Le flagship killer qui a fini par devenir un flagship
En avril 2014, le OnePlus One débarque sur le marché de la téléphonie à 269 euros avec une proposition presque provocatrice : offrir les performances d’un smartphone haut de gamme pour une fraction de son prix. Les deux fondateurs de la marque, Pete Lau et Carl Pei, tous deux passés par Oppo, misent alors sur quelques concessions bien choisies pour préserver l’essentiel et rester compétitifs face aux géants du secteur.
Même l’achat devient partie intégrante de l'histoire. Le système d’invitations, pensé à l’origine pour limiter les risques liés aux stocks, transforme rapidement la rareté en machine à désir. On guette les concours, on traîne sur les forums, on sollicite les premiers acheteurs. Avoir un OnePlus, c’est aussi montrer que l’on connaît une bonne adresse, qu'on est dans le coup.
La marque finit pourtant par sortir de ce cercle d’initiés. En 2016, le OnePlus 3 est vendu librement à 399 euros. Trois ans plus tard, le OnePlus 7 Pro pousse beaucoup plus loin l’ambition avec son écran OLED QHD+ à 90 Hz et sa caméra escamotable. OxygenOS fait le reste, avec une interface appréciée pour sa fluidité et sa relative sobriété. OnePlus n’est plus seulement intéressant parce qu’il est moins cher que les autres.

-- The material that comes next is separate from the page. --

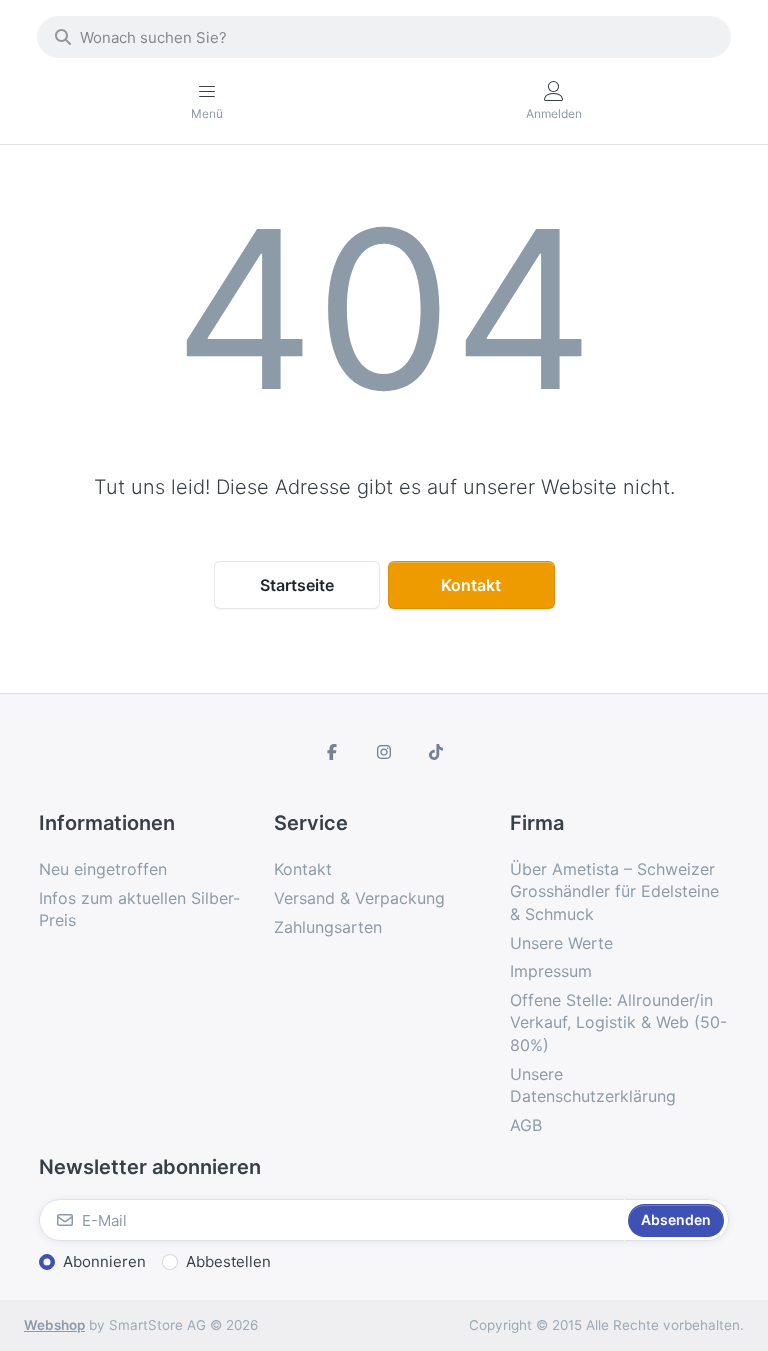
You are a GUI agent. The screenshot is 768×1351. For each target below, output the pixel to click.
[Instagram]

C’est précisément là que le piège se referme. À force d’ajouter des technologies, les prix augmentent. Le OnePlus 8 Pro démarre ainsi à 899 euros en 2020. À ce niveau de tarification, difficile de réclamer de l’indulgence sur la photo, la finition ou, encore, le logiciel. Le partenariat signé avec Hasselblad en 2021 illustre cette volonté de gagner en prestige. Le « flagship killer » finit alors par devoir défendre les mêmes tarifs que les flagships qu’il était venu défier.

- Nouveau design réussi
- Une puce surpuissante au service d'un smartphone ultrafluide
- Une autonomie époustouflante
Quand Oppo finit par avaler ce qui faisait OnePlus
L’histoire est toutefois plus complexe que celle d’une petite marque indépendante finalement rachetée par un géant. Dès 2014, OnePlus reconnaissait partager certains investisseurs avec Oppo, dont Oppo Electronic. Quelques années plus tard, la marque confirmait également à The Verge utiliser ses lignes de production et une partie de ses ressources d’approvisionnement.
Le vrai basculement arrive en 2021, avec l’intégration plus poussée des équipes et la convergence d’OxygenOS et de ColorOS. Sur le papier, mutualiser le développement permet d’économiser des ressources et d’accélérer les mises à jour. Dans les faits, cela efface progressivement l’un des principaux arguments de OnePlus. En 2026, la possibilité donnée aux appareils OnePlus éligibles de basculer vers ColorOS 17 achève symboliquement ce rapprochement. Heureusement, comme nous vous l'expliquions fin juillet, le suivi logiciel promis aux appareils déjà commercialisés devrait être maintenu en Europe.
C’est là que le mot sabotage prend tout son sens. Pas parce qu’un plan secret aurait été conçu dès le départ pour faire disparaître OnePlus, mais parce qu’une succession de décisions rationnelles prises séparément finit par détruire ce qui faisait la force de la marque : des prix agressifs, une vraie personnalité et le sentiment d’appartenir à une communauté différente.
Carl Pei avait quitté OnePlus dès octobre 2020, avant de lancer Nothing. Avec cette nouvelle marque, il a remis la différence et la communauté au cœur du projet. De quoi rendre la trajectoire de OnePlus encore plus frustrante : la promesse d’origine avait toujours un public. La marque, elle, a cessé de la tenir.